De acordo com o fundador da empresa Amadotec, que é especialista na implantação de Fab Labs, Marcelo Amado, a cultura maker deve estar inserida em todo ambiente escolar e não somente no Laboratório de Fabricação Digital e principalmente ser dominada pelos professores. “A escola do futuro precisa de educadores makers, por isso a formação é muito importante e trabalhamos fortemente desse tópico, pois não adianta ter todo o aparato e os professores não estarem engajados nessa nova filosofia e metodologia de ensino e aprendizagem. Para isso, não só o professor que coordenam o Fab Lab, mas todos os professores, de todas as disciplinas, devem mergulhar nessa dinâmica, pois os equipamentos e suas aplicabilidades podem dar um apoio para ajudar em todas as matérias, inclusive de humanas como português, inglês, história e geografia”, explica Amado.

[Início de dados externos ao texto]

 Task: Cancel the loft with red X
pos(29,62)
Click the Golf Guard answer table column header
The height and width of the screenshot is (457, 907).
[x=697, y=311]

O criador do conceito de Fab Lab, Gershenfeld (2005) acredita que a próxima revolução digital será no âmbito da fabricação de bens físicos, com a emergência da produção digital pessoal. Partindo daqui uma tendência para a democratização dos meios de produção. Nesta visão é fundamental a participação da escola na formação de uma nova geração apta para a produção digital e inserida na cultura maker.
“Ser maker não é uma atividade, é um novo estilo de vida, uma nova forma de pensar em consumo e sustentabilidade. É viver dentro de um contexto produtivo. Será mesmo que preciso comprar algo que eu mesmo posso fazer? Nós da Amadotec queremos levar esse conceito para as escolas do Brasil e engajar projetos que possam contribuir para uma sociedade melhor e desenvolver pessoas produtivas que podem colaborar com a comunidade no qual é inserida. Isso é ser maker e um Fab Lab à disposição disso tudo é apenas um empurrão para um grande progresso educacional”, finaliza Marcelo.